**STUDY TEXT:**

- - - - - - -

New Research Uncovers How Plant Cells Defend Against Pathogens

In the realm of biology, the defense mechanisms of living organisms against threats are a subject of great interest. While the human body deploys a diverse array of immune cells that circulate throughout the body, safeguarding against everything from minor cuts to complex diseases like cancer, plants face a different set of challenges. Plant cells are immobile, compelling each individual cell to handle its own immunity while simultaneously fulfilling other crucial functions such as photosynthesis and growth. Until recently, the exact processes by which these multitasking plant cells detect threats, communicate them, and mount an effective response remained a mystery.

Scientists at the Salk Institute have now made a significant breakthrough. Their research, published in Nature on January 8, 2025, reveals how plant cells adapt to protect themselves from pathogens. When a threat is detected, plant cells enter a specialized immune state and transform into PRimary IMmunE Responder (PRIMER) cells. These PRIMER cells are a newly identified cell population that serves as a central point to initiate the immune response.

The researchers also found that PRIMER cells are surrounded by another group of cells, which they named bystander cells. These bystander cells seem to play a vital role in transmitting the immune response throughout the entire plant.

Professor Joseph Ecker, the senior author of the study, Salk International Council Chair in Genetics, and Howard Hughes Medical Institute investigator, emphasizes the importance of a well - functioning immune system in plants. In nature, plants are constantly under attack from various pathogens, yet they lack mobile, specialized immune cells like humans. Instead, they have developed a unique system where every cell can respond to immune threats without neglecting its other functions. However, until this study, the exact mechanism of how plants achieved this balance was unclear.

Plants encounter a wide variety of pathogens. Bacteria can infiltrate through the pores on the leaf surface, while fungi may directly invade plant "skin" cells. Given that plant cells are stationary, each cell becomes solely responsible for responding to pathogens and alerting nearby cells when an attack occurs. Moreover, different pathogens can enter a plant at different times and locations, resulting in various immune response stages happening simultaneously across the plant.

To unravel the complex immune response of plants, the Salk team utilized two sophisticated cell profiling techniques: time - resolved single - cell multiomics and spatial transcriptomics. By combining these two methods, the researchers were able to capture the plant immune response in each cell with an unprecedented level of spatiotemporal resolution.

The research team introduced bacterial pathogens to the leaves of Arabidopsis thaliana, a commonly used model plant in research. After analyzing the plant's response, they comprehensively identified the state of each cell upon infection. This analysis led to the discovery of a novel immune response state, the PRIMER cells, which emerged at specific immune hotspots within the plant. These PRIMER cells expressed a new transcription factor called GT - 3a. This protein likely acts as an important upstream signal, alerting other cells to the presence of an active immune response.

- - - - - - -

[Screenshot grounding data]
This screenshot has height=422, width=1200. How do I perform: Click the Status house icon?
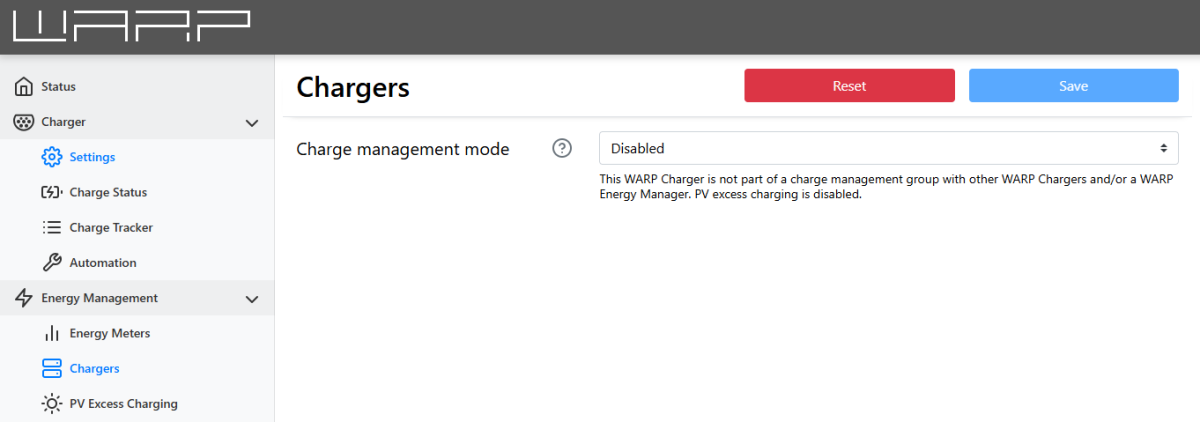point(24,87)
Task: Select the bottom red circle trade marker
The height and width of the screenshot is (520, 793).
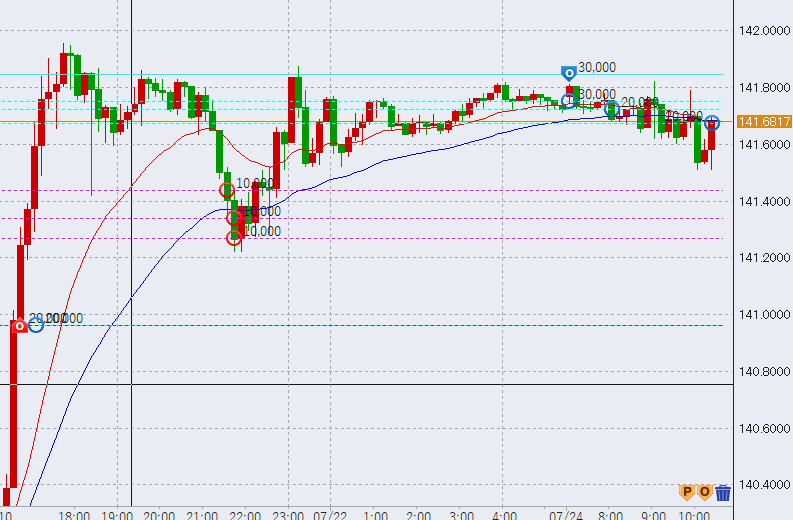Action: coord(234,237)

- - - - - - -

**ACTION ITEM:** Revise the plant immunity article from "The researchers also" to "balance was unclear.", replacing "bystander cells" with "sentinel cells".

**OUTPUT FOR THIS TASK:**
The researchers also found that PRIMER cells are surrounded by another group of cells, which they named sentinel cells. These sentinel cells seem to play a vital role in transmitting the immune response throughout the entire plant.

Professor Joseph Ecker, the senior author of the study, Salk International Council Chair in Genetics, and Howard Hughes Medical Institute investigator, emphasizes the importance of a well - functioning immune system in plants. In nature, plants are constantly under attack from various pathogens, yet they lack mobile, specialized immune cells like humans. Instead, they have developed a unique system where every cell can respond to immune threats without neglecting its other functions. However, until this study, the exact mechanism of how plants achieved this balance was unclear.